Other improvements include an improved IR camera that activates faster and supports enhanced anti-spoofing Windows Hello facial recognition, a faster solid-state drive with full drive encryption from first-boot, a built-in TPM chip, and two new cooling systems (for the CPU and GPU) that produce less high-pitched noise. The finger scoop has also been reshaped to avoid breaking the glass screen when the lid is being closed, which is a problem its predecessor suffered.

Devindra Hardawar of Engadget said of the 15-inch model, "The Surface Book 2 is exactly what we've wanted from a high-end Microsoft laptop.
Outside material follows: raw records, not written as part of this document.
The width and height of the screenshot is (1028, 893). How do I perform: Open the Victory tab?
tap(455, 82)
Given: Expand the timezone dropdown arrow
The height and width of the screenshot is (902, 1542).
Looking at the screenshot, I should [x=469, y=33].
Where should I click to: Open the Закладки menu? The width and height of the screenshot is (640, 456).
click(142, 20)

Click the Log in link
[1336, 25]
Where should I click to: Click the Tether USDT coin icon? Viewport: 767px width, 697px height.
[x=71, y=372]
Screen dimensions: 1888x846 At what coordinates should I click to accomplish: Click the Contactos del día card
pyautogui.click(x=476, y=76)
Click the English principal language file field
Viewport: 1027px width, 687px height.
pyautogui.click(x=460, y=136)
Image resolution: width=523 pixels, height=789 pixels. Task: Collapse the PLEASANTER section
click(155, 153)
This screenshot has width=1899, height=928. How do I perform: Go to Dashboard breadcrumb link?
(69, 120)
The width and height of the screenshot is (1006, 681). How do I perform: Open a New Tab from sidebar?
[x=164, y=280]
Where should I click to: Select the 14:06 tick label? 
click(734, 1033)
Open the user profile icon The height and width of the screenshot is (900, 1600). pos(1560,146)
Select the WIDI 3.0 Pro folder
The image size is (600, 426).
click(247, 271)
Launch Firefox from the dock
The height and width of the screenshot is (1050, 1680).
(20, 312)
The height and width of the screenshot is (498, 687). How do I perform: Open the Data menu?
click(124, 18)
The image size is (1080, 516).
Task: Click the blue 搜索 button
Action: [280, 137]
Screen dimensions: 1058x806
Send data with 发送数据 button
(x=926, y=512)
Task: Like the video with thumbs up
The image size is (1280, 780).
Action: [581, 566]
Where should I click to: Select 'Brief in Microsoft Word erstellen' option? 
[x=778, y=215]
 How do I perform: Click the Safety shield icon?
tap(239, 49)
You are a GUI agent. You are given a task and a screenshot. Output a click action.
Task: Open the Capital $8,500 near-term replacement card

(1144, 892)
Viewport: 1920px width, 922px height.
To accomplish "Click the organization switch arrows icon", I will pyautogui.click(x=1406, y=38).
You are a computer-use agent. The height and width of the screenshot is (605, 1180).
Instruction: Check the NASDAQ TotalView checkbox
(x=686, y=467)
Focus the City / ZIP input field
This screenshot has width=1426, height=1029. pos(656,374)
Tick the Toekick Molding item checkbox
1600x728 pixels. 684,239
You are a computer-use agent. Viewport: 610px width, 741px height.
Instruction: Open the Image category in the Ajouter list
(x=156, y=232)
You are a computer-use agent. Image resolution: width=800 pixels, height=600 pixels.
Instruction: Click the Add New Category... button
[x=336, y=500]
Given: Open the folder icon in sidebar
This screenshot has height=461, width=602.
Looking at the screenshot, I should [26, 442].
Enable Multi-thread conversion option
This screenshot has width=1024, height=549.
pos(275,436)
It's powerful, sturdy and its unique hinge doesn't come with any compromises." Hardawar also directly compared the Surface Book 2 to Apple's Macbook Pro saying, "It's the closest a PC maker has come to taking on the MacBook Pro, both in style and substance."

Tom Warren, of The Verge, also gave the Surface Book 2 positive notice, praising its performance, keyboard, and touchpad. He did, however, express reservations about the hardware design being largely unchanged, noting "I’d still like to see Microsoft refine the design more to address the hinge and screen wobble fully, and pack in a better power supply. It’s surprising to see the same design after two years, and I was expecting bigger refinements and changes."

== Issues ==
The Surface Book 2 faced a number of early production issues when it was first launched in November 2017, including defective operating system images, split key caps, misaligned hinges, overuse of adhesives surrounding the tablet screen, and coil whine when under load. Most issues were gradually resolved as production continued.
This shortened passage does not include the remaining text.